Items drawn from a data source:
+-------+

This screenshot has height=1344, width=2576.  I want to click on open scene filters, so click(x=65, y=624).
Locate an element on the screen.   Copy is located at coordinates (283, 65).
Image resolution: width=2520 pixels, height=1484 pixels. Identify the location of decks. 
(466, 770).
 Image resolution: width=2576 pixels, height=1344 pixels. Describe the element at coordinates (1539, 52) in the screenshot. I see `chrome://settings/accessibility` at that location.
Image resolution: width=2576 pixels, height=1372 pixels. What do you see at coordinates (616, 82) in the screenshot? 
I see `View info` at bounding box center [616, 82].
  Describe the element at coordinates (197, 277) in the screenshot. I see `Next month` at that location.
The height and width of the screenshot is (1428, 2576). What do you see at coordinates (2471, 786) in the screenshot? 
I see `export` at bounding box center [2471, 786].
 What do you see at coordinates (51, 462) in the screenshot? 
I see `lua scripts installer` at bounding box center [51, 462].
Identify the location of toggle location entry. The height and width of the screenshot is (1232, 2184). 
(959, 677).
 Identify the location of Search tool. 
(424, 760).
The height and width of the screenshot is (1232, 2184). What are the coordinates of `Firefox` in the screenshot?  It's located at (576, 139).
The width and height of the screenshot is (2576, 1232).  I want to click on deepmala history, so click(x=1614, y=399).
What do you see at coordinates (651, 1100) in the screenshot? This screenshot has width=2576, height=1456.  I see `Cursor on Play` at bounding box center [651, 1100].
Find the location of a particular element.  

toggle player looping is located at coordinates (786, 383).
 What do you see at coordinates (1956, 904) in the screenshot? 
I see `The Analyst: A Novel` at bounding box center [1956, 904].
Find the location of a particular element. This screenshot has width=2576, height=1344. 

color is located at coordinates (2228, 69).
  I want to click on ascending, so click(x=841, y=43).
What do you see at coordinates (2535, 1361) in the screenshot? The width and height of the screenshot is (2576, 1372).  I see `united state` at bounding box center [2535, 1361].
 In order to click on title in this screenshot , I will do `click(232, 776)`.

+-------+

▶ WRITTEN REQUEST: Extract every line of the records that contains the string "click", treating uppercase and lowercase letters as distinct.

▶ EXPECTED ANSWER:
This screenshot has height=1344, width=2576.  I want to click on open scene filters, so click(x=65, y=624).
The width and height of the screenshot is (2576, 1232).  I want to click on deepmala history, so click(x=1614, y=399).
  I want to click on ascending, so click(x=841, y=43).
 In order to click on title in this screenshot , I will do `click(232, 776)`.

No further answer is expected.